----- Records for this exercise

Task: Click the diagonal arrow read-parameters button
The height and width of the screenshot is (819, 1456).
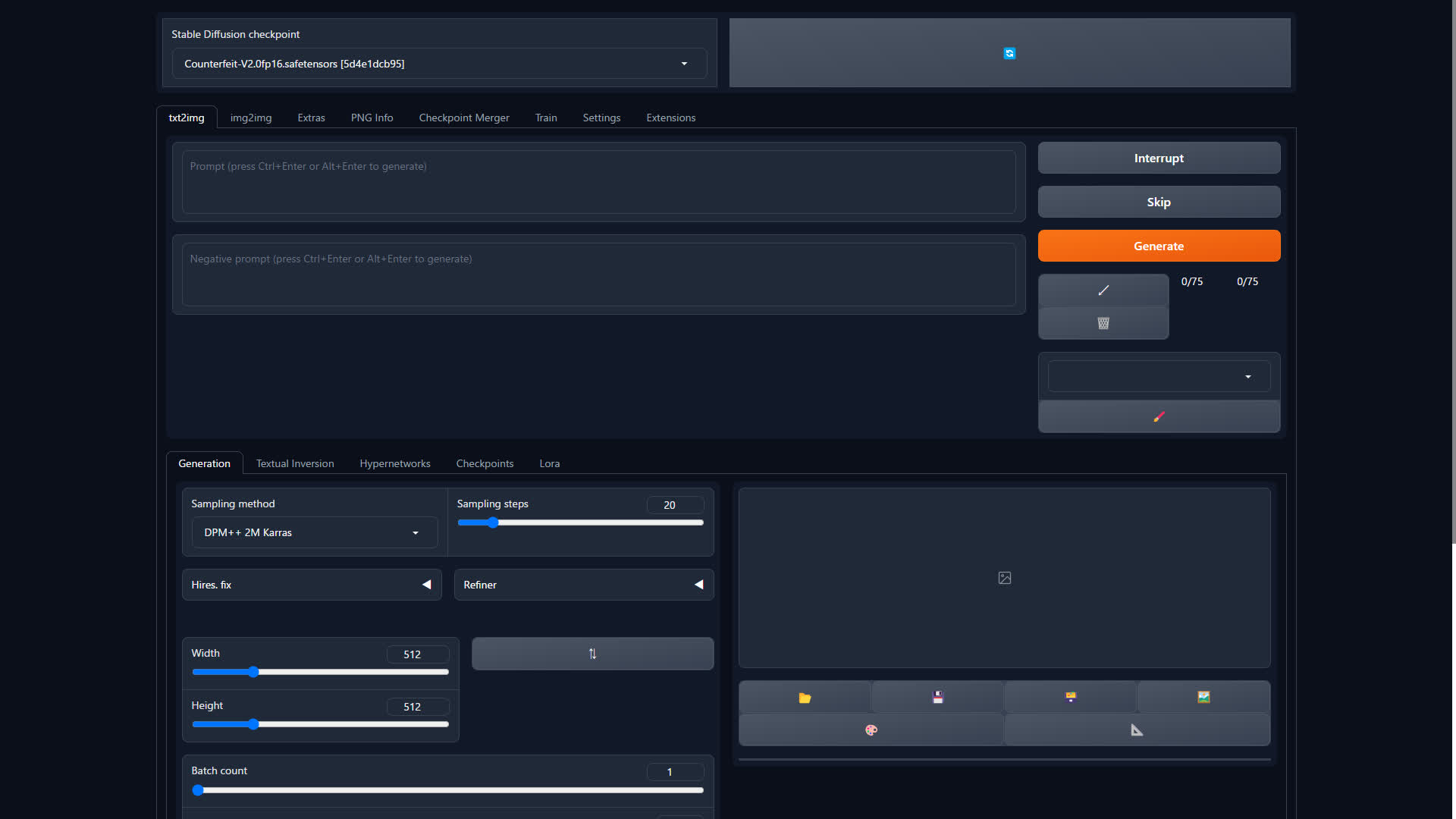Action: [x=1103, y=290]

----------
----- Records for this exercise

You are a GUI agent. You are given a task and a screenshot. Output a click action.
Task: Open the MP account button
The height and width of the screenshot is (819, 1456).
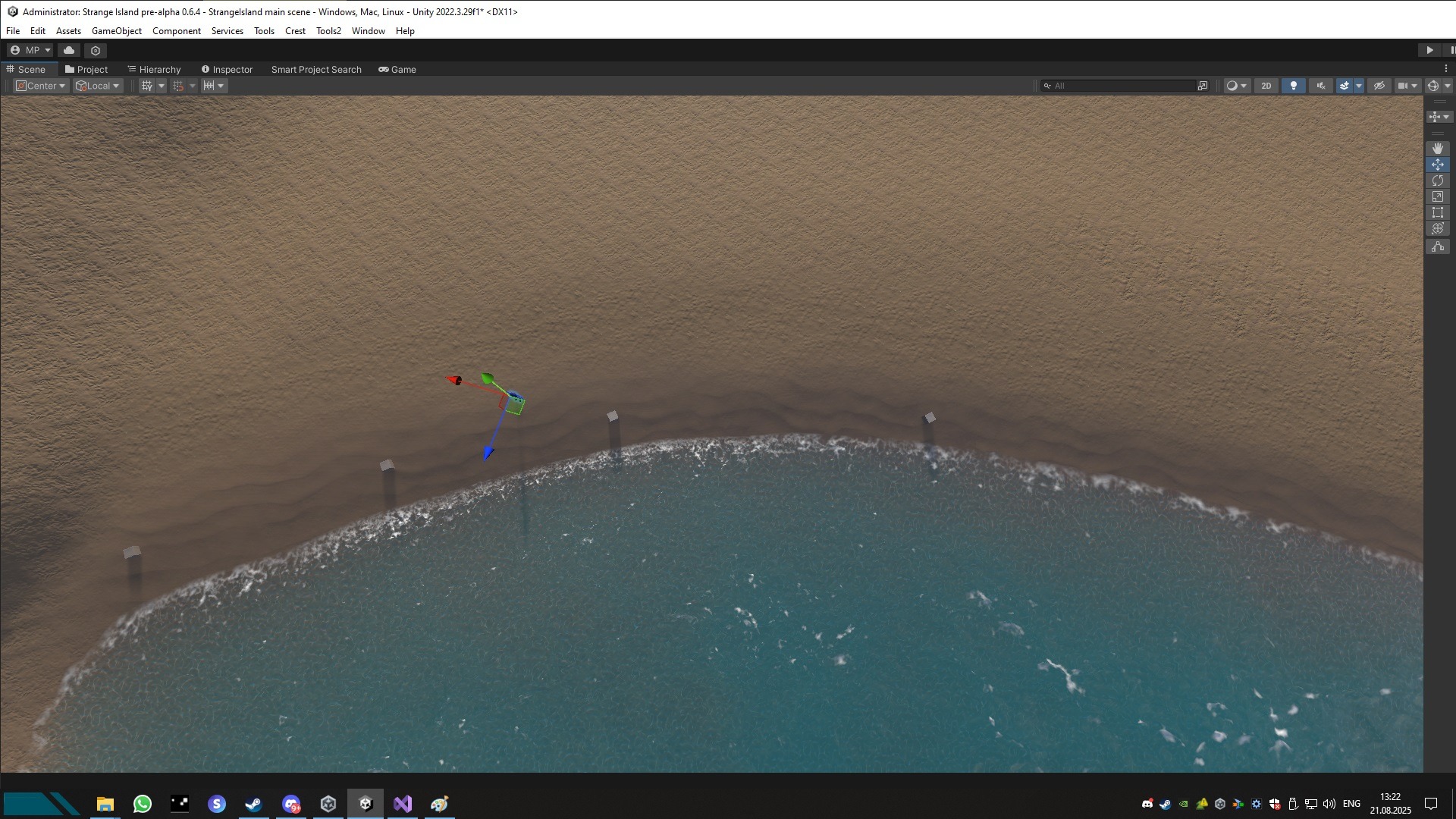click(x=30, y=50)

----------

● Task item
Check each line of the records above, and copy those that hold the word "button".

● Reply
Task: Click the diagonal arrow read-parameters button
Task: Open the MP account button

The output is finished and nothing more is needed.